Bug 198807 - BTRFS SSD mode unable to mount or recover after roottree node corruption
Summary: BTRFS SSD mode unable to mount or recover after roottree node corruption
Status: NEW
Alias: None
Product: File System
Classification: Unclassified
Component: btrfs (show other bugs)
Hardware: All Linux
: P1 normal
Assignee: Josef Bacik
URL:
Keywords:
Depends on:
Blocks:
 
Reported: 2018-02-17 02:24 UTC by Shehbaz
Modified: 2018-02-17 02:35 UTC (History)
0 users

See Also:
Kernel Version: 4.15.3
Subsystem:
Regression: No
Bisected commit-id:


Attachments
workload (427.33 KB, text/plain)
2018-02-17 02:33 UTC, Shehbaz
Details
dm-track.c (9.68 KB, text/x-csrc)
2018-02-17 02:34 UTC, Shehbaz
Details
corruptoffset.c (1.66 KB, text/x-csrc)
2018-02-17 02:34 UTC, Shehbaz
Details
Makefile for dm-track (334 bytes, text/plain)
2018-02-17 02:35 UTC, Shehbaz
Details

Description Shehbaz 2018-02-17 02:24:14 UTC
Hi,

This is related to earlier bugs that I have filed, where corrupting a certain specific data structure in SSD mode BTRFS renders the filesystem unusable. Please see related bugs list for your reference.

I tried corrupting root-tree node of btrfs in SSD mode to check if mount operation would work on a corrupted root tree node. Unlike superblock data structure or chunk-tree data structure corruptions, which are recoverable using btrfs recover utility, I could not find any tool to recover root tree node, which is essential to mount the file system.

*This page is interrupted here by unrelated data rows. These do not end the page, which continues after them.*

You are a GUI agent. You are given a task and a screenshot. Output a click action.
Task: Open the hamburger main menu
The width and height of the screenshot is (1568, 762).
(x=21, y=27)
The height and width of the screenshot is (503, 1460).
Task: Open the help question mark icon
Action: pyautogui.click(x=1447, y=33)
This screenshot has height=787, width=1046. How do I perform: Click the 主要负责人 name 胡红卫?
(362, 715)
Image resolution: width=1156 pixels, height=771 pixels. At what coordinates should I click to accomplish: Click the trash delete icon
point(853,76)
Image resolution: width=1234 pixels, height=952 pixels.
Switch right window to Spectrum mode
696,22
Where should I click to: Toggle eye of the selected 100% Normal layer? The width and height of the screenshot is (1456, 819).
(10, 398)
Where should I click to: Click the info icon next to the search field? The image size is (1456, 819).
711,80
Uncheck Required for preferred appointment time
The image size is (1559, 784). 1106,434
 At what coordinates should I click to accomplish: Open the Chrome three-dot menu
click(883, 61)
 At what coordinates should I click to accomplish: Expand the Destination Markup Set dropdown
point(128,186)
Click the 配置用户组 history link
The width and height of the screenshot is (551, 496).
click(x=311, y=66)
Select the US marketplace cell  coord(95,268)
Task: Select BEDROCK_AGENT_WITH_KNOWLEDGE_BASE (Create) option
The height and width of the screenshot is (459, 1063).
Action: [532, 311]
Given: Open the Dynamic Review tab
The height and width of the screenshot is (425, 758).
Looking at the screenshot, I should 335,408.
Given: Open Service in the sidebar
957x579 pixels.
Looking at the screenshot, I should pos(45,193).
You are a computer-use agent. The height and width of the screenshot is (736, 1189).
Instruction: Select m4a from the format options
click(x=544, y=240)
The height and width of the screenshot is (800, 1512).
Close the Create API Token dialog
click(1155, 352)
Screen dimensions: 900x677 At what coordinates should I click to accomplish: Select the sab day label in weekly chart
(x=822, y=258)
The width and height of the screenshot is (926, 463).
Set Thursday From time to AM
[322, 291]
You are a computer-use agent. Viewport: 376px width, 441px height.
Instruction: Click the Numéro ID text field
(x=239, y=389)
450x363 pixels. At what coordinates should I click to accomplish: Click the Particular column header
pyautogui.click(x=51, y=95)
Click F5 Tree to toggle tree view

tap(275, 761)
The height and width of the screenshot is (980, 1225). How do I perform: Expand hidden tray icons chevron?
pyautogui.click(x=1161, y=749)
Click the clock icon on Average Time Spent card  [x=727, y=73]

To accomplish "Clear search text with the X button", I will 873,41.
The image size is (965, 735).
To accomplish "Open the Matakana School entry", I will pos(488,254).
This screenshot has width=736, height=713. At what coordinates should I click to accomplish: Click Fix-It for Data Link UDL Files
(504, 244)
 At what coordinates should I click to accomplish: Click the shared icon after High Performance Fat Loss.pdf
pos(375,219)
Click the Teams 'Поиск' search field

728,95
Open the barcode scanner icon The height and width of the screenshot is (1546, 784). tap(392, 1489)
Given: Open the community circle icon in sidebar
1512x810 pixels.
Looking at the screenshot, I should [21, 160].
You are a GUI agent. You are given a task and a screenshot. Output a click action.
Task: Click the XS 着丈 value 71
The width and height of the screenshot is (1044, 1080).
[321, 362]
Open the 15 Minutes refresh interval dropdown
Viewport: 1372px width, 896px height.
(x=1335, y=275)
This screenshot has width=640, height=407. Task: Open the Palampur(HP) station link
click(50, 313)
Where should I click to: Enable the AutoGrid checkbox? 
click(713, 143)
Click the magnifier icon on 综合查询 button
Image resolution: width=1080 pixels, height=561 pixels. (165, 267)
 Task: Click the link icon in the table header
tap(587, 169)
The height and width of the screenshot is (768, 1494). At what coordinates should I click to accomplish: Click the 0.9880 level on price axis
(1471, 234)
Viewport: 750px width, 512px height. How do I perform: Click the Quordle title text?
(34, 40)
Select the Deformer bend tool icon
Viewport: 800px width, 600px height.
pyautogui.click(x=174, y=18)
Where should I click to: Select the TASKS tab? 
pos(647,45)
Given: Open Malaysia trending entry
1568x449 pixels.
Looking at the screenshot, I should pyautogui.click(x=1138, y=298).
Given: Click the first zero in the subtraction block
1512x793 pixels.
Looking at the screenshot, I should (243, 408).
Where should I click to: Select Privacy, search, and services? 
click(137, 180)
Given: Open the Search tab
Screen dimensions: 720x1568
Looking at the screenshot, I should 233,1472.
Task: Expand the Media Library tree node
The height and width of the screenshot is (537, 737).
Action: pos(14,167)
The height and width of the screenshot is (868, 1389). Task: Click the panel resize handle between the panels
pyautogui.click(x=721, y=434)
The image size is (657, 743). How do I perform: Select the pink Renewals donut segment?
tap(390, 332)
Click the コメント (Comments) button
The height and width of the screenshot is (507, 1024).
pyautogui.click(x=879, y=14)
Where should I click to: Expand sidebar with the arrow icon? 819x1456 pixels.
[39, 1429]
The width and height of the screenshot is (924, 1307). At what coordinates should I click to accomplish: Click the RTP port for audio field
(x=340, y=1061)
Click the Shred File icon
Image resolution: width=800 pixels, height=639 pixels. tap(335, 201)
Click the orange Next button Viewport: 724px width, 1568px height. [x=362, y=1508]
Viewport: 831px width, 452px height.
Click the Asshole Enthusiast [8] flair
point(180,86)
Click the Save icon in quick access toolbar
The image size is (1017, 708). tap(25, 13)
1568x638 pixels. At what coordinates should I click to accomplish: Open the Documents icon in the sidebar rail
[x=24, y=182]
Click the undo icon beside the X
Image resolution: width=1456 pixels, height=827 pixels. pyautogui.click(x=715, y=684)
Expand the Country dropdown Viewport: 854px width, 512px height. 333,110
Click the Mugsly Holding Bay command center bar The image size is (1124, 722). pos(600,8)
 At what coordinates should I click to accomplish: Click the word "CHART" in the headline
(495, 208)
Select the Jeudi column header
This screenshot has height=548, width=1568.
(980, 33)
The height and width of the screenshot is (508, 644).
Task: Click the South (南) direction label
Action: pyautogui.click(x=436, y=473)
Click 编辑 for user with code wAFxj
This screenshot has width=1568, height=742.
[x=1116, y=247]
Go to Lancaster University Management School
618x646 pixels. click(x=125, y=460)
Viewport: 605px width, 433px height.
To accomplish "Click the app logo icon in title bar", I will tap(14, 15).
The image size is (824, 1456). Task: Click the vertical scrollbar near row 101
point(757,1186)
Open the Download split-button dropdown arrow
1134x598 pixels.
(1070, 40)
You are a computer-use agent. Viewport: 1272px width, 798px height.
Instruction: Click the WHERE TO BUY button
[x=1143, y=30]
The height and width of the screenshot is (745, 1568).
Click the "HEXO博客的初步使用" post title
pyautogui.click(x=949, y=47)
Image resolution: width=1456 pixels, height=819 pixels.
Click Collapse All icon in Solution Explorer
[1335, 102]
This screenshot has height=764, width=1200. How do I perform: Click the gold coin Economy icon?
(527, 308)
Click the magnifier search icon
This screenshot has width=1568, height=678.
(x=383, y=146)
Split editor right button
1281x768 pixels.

I tried running btrfsck, but it couldn't correct the corruption. For btrfs scrub, the prerequisite is that the file system be mounted before starting the scrub. but mount operation does not succeed after root tree node corruption so I am unable to run btrfs scrub.

Steps to replicate this issue:

1. create 2 disks, /dev/sdb and /dev/sdc of 1.5 GB each.
2. attach them to QEMU. make both disks SSD by doing

echo 0 > /sys/dev/block/<dev_id>/queue/rotational

where dev_id is the dev id for /dev/sdb or /dev/sdc as obtained using lsblk -l command. for my case, it is 8:16 for sdb and 8:32 for sdc.

3. create btrfs file system on /dev/sdc, mount it, run a workload on it (attached for your reference), unmount it.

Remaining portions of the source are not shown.